La esencia del sueño americano está en jaque; ese sueño se define simplemente en que cada generación gozara de una mejor situación económica que la anterior. Pero según nuevos datos del censo de Estados Unidos, para la gran mayoría de estadunidenses hubo nulo progreso económico en los últimos 25 años, o sea, toda una generación. El hogar típico obtuvo ingresos de poco más de 51 mil dólares anuales, casi lo mismo que hace 25 años.
Todos los políticos, incluidos Barack Obama y sus antecesores, siempre afirman que son los campeones de esa clase media, el supuesto bastión económico y social de Estados Unidos. Sin embargo, todos esos políticos han promovido políticas que continúan destruyendo ese bastión.
La semana pasada el país marcó el quinto aniversario de la peor crisis económica desde la gran depresión, y Obama defendió el rescate federal de Wall Street y de la industria automotriz como partes fundamentales de su estrategia exitosa para estabilizar la economía y generar crecimiento y empleo, y, aunque reconoció la gran desigualdad económica que persiste en este país, rehusó asumir responsabilidad por haberla acelerado. De hecho, deseaba premiar a su asesor económico favorito, Lawrence Summers, con el puesto de presidente de la Reserva Federal, al afirmar que su sabiduría y liderazgo ayudaron a rescatar la economía de la crisis. Summers tuvo que retirar su candidatura ante una creciente ola de repudio en su contra, en parte porque algunos recuerdan que fue uno de los arquitectos de la crisis; como secretario del Tesoro con el presidente Bill Clinton, anuló una ley producto de la gran depresión, diseñada para mantener separada la banca de ahorro comercial de la banca de inversiones. El resultado fue la creación de los megabancos y la especulación salvaje, que llevaron a la crisis financiera.
Esa crisis financiera fue, sin duda, el mayor fraude de la historia, en el cual las mentiras, los engaños y las manipulaciones ilegales han sido ampliamente documentadas. Ni un solo ejecutivo o banquero encargado de generar esa crisis, destruir 8 millones de empleos, dejar a millones sin vivienda, incrementar la pobreza y más, ha sido responsabilizado. Ni uno solo está en la cárcel hoy día. Al contrario, ríen y gozan de los saldos de sus hazañas. Nunca han estado mejor. Preguntan, y con toda razón: ¿quién dice que no funciona este sistema?
Stiglitz, en un discurso reciente ante la central obrera AFL-CIO, recordó que “esta desigualdad no es inevitable… No es el resultado de las leyes de la naturaleza ni de las leyes económicas.
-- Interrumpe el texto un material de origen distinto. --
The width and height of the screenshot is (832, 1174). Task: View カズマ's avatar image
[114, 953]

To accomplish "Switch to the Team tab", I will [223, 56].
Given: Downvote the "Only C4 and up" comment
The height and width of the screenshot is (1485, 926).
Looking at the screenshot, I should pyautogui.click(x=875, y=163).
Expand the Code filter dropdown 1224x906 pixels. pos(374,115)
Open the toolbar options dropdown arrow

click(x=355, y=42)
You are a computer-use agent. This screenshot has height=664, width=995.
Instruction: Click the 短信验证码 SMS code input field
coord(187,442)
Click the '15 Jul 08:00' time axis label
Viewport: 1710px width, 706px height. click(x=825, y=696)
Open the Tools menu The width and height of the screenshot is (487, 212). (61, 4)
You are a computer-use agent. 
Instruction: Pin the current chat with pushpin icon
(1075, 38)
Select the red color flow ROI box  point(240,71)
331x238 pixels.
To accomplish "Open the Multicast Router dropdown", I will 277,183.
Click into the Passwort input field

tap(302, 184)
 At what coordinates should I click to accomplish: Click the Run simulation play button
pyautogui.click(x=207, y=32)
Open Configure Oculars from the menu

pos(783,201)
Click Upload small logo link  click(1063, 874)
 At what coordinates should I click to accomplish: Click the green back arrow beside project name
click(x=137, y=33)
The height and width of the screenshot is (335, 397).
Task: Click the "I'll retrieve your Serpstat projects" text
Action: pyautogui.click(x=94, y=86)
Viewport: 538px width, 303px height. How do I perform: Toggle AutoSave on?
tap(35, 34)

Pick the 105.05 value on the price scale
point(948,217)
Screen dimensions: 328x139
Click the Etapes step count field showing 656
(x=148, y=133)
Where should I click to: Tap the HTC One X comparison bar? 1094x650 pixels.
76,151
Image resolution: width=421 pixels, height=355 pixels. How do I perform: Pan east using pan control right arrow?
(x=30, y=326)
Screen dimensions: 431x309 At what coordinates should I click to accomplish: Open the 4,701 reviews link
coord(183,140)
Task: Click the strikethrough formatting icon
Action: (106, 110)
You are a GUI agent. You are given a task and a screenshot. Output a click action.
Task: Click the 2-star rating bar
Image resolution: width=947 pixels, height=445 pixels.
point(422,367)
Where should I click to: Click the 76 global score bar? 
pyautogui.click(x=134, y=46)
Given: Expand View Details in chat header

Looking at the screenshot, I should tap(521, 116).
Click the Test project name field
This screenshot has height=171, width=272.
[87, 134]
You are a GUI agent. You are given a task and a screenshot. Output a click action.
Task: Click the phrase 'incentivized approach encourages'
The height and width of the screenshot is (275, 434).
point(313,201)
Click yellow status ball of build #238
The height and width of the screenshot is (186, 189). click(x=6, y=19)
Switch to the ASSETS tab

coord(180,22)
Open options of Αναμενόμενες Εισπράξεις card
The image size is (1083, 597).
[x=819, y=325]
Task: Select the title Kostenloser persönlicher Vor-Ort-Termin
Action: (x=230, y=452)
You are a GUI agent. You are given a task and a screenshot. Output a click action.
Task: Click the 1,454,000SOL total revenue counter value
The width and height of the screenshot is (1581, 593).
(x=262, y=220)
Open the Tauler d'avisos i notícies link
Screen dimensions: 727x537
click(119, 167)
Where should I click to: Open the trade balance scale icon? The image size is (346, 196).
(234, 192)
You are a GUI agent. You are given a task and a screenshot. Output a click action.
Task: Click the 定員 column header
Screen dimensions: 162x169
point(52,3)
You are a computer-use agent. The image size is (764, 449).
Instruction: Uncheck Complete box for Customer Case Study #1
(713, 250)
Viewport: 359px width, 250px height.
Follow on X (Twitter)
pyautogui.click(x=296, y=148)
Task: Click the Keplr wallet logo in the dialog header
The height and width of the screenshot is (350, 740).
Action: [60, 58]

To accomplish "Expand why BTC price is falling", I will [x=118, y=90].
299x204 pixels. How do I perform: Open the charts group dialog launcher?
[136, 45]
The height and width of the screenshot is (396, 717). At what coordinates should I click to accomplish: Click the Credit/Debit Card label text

Más bien, es algo que creamos, por nuestras políticas, por lo que hacemos. Creamos esta desigualdad, optamos por ella, con leyes que debilitaron sindicatos, que erosionaron nuestro salario mínimo a sus niveles más bajos en términos reales desde la década de los 50, con leyes que permitieron a ejecutivos en jefe captar un pedazo más grande del pastel empresarial”, entre otras cosas, mientras cada vez hay más necesidades básicas que no se atienden, desde infraestructura hasta educación y empleo, afirmó. Advirtió que “nuestra democracia está en peligro. Con la desigualdad económica viene la desigualdad política… en lugar de un gobierno del pueblo, nos estamos volviendo un gobierno del 1 por ciento”. Y concluyó que sólo los trabajadores, en alianza con los sectores del 99 por ciento, pueden revertir todo esto y recuperar la democracia política y económica en este país.